Excerpt provided.
— start —

The Yankees suddenly have a bonafide first base alternative in Chris Carter, who signed a one-year deal last week. I mean, they always had Tyler Austin and Ji-Man Choi to compete with Bird for the first base job, but Carter represents a more legitimate option. Austin and Choi have proven basically nothing at the MLB level. Carter led the National League in homers last year. For what it’s worth, Bird said all the right thing after the Carter signing.

“I think we’re happy to have (Carter), honestly. It’s another big bat and a good bat. I think he can bring a lot to the table. I’m excited to meet him,” said Bird to Dan Martin last week. “I missed a whole year. I have to prove to them that I can play again and play at a high level and be a quality part of the team.”

How is Judge doing with his new leg kick?

Judge. (Justin K. Aller/Getty)
Judge. (Justin K. Aller/Getty)

We’ve seen several versions of Aaron Judge since 2015. Two years ago he had a relatively small leg kick. Then last year he had a big leg kick. Now he has no leg kick. Judge and the Yankees are still working to find the right lower half mechanics, the mechanics that will allow him to make more contact. Power isn’t a question. Judge has plenty of that. Enough that he can sacrifice some power for contact.

As far as we know, Judge has been working on this new no leg kick setup all offseason. That doesn’t necessarily mean he’s 100% comfortable yet and ready to take it into games yet, however. This was always going to be an important Spring Training for Judge anyway. He is going to have to perform well to win the right field job. Now he has to do it while still adjusting to his new lower half mechanics. Hopefully it clicks right away and is a smooth transition.

Is Severino actually throwing his changeup?

The 2016 version of Luis Severino is a harsh reminder that sometimes things go wrong even with the most talented young players. Very, very wrong. Severino was an unmitigated disaster as a starter last year. He really was. We’re talking an 8.50 ERA (5.56 FIP) in 47.1 innings. Yikes. He was electric in 23.1 innings out of the bullpen, which only barely salvaged his season. (Not really.)

Severino basically stopped using his changeup late last year. He averaged 12.2 changeups per start during his debut in 2015, then averaged 13.1 changeups per start in his first eight starts last season, before he hurt his triceps and was later sent down. Then, in his final four starts — this doesn’t count his time in the bullpen — Severino threw 12 changeups total. That won’t work. Not as a starter.

This spring Severino will have to earn a rotation spot — I do think he’s favored to get one, though it’s far from guaranteed — and part of that is showing a willingness to use that changeup. It should be, anyway. If Severino cuts through camp with nothing but fastballs and sliders, how is that a good thing? He needs his changeup to be a successful starter and we should see that pitch plenty in camp.

How long will Kaprielian stick around?

Kaprielian. (Presswire)
Kaprielian. (Presswire)

Last spring the talk was James Kaprielian could make his big league debut later in the 2016 season. A flexor strain put an end to that, but it wasn’t an unrealistic thought in Spring Training. Kaprielian was a non-roster invitee last year and he threw only 3.2 Grapefruit League innings (across two appearances) before being sent to minor league camp. It wasn’t the longest look. Then again, Kaprielian had to prepare for his minor league season.

At this time last year the Yankees were six deep in starters, remember. Masahiro Tanaka, Michael Pineda, Nathan Eovaldi, and Severino were going to be in the rotation. CC Sabathia and Ivan Nova had to compete for the fifth starter’s spot. This year the Yankees have two open spots behind Tanaka, Pineda, and Sabathia. Severino is going to compete for one of those spots with Luis Cessa, Chad Green, and Bryan Mitchell. Possibly Adam Warren too.

— end —

Data section.
— start —

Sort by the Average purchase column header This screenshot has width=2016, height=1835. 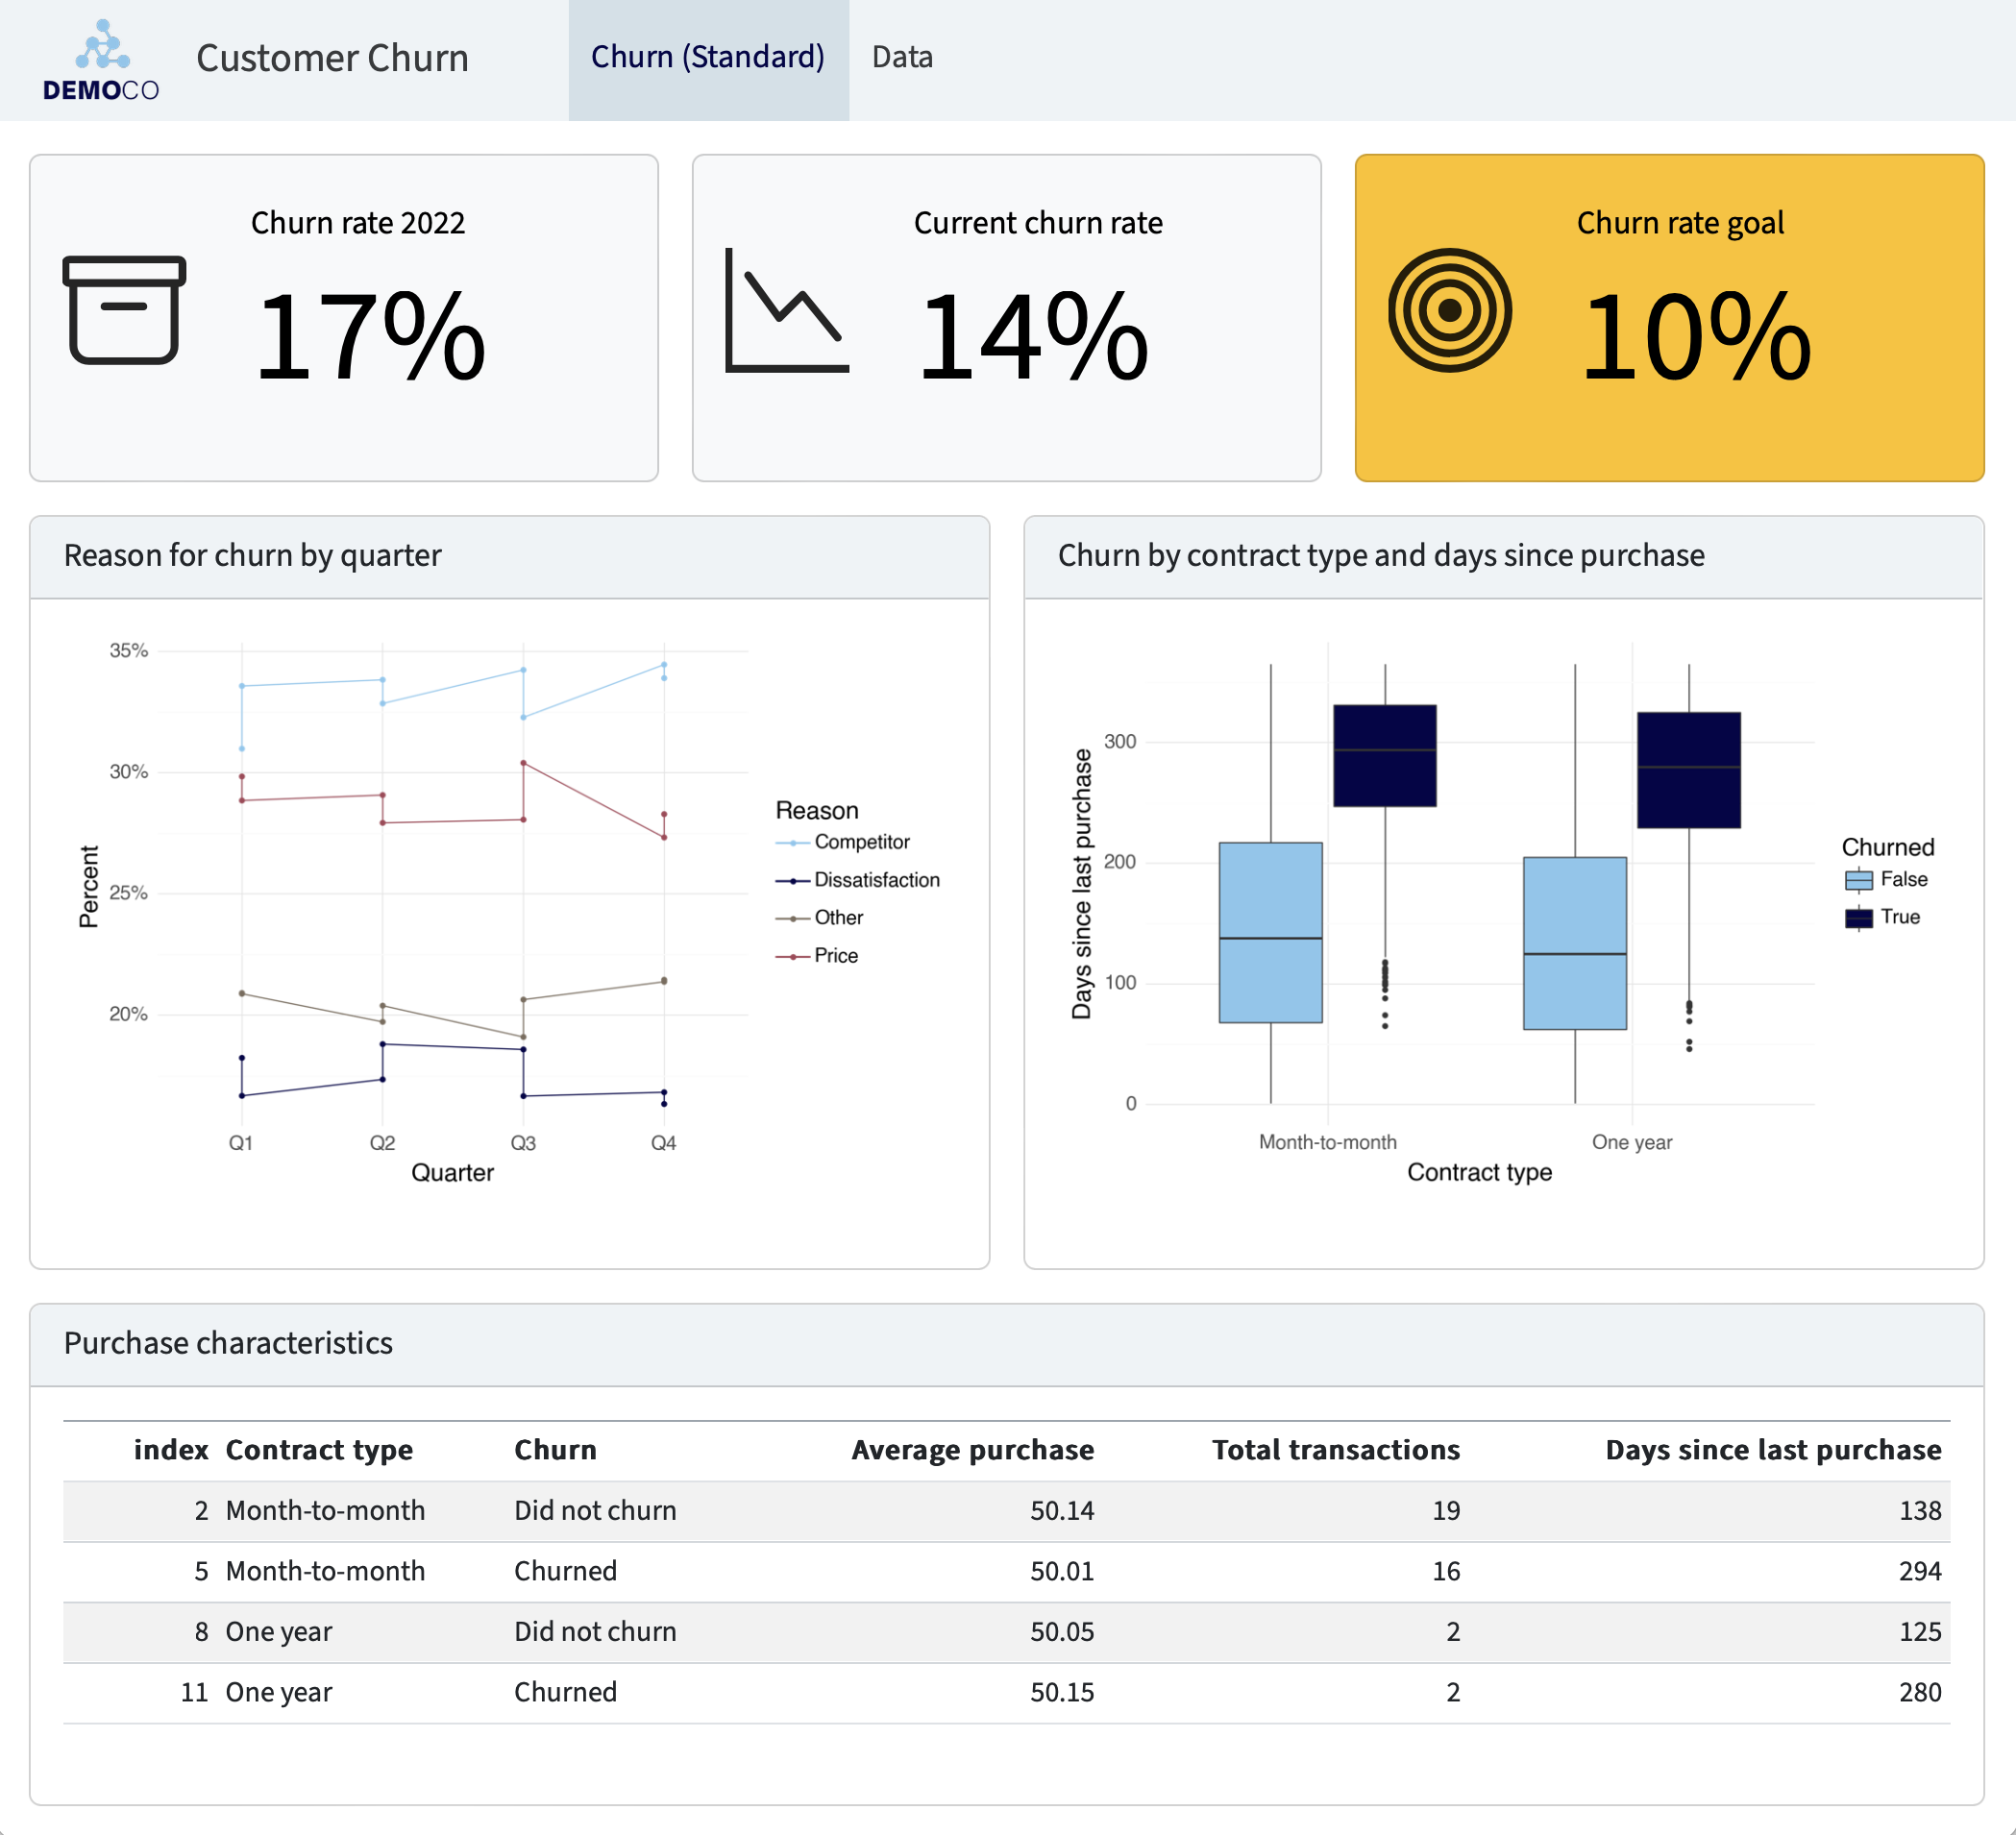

— end —

Work to do.
• 1. In the Yankees text, list the six starting pitchers named as the team's starters at this time last year.
• 2. Reproduce the stretch of the Yankees text from "As far as we" through "throwing his changeup?".
The material that comes after the Yankees text is separate from it.

Answers below.
• 1. Masahiro Tanaka, Michael Pineda, Nathan Eovaldi, Luis Severino, CC Sabathia, Ivan Nova

• 2.
As far as we know, Judge has been working on this new no leg kick setup all offseason. That doesn’t necessarily mean he’s 100% comfortable yet and ready to take it into games yet, however. This was always going to be an important Spring Training for Judge anyway. He is going to have to perform well to win the right field job. Now he has to do it while still adjusting to his new lower half mechanics. Hopefully it clicks right away and is a smooth transition.

Is Severino actually throwing his changeup?